TASK ITEM
This exercise calls for an exact copy of the listing, with no pictures kept.
------------------------------------------------------------------------
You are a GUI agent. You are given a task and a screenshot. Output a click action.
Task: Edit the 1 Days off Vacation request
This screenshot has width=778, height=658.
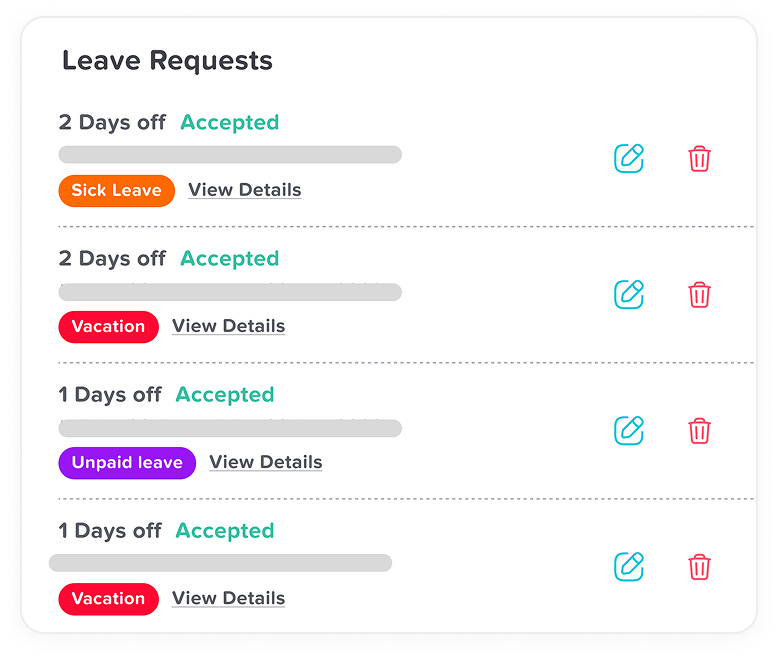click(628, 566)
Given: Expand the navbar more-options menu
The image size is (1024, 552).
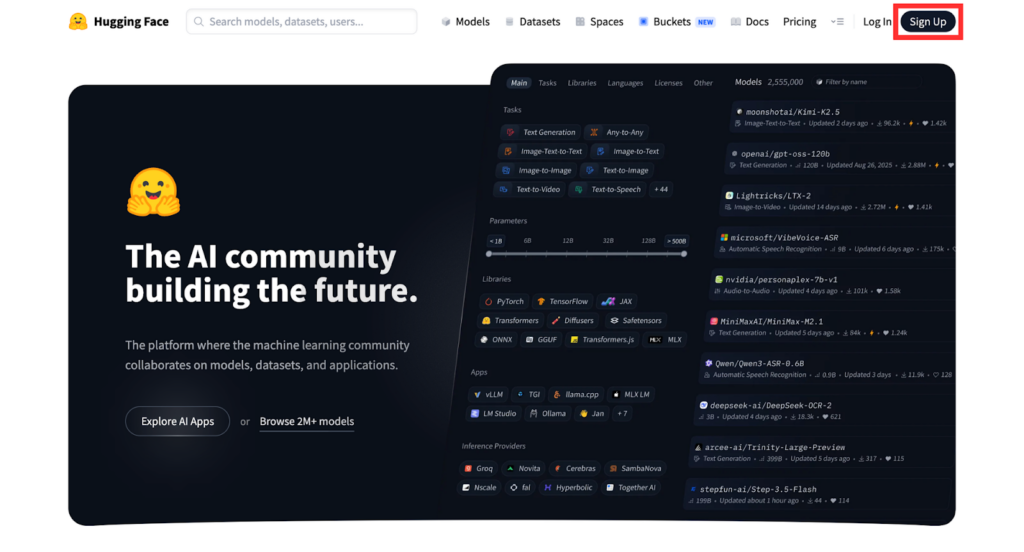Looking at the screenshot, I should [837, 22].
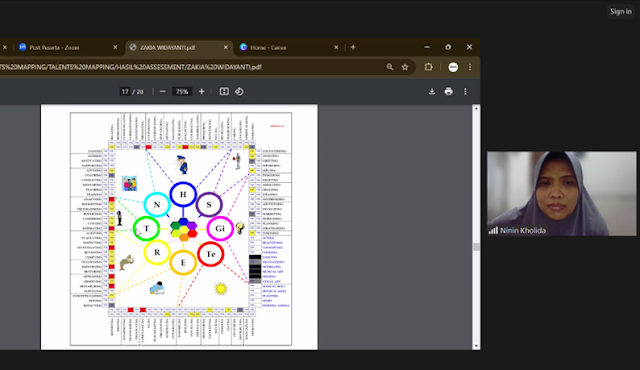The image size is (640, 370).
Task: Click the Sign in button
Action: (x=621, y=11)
------------------------------------------------------------------------
RESULT
You are a GUI agent. You are given a task and a screenshot. Output a click action.
Task: Edit the 1 Days off Vacation request
This screenshot has width=778, height=658.
click(628, 566)
Given: Expand the navbar more-options menu
The image size is (1024, 552).
Looking at the screenshot, I should [837, 22].
The image size is (640, 370).
Task: Click the Sign in button
Action: (x=621, y=11)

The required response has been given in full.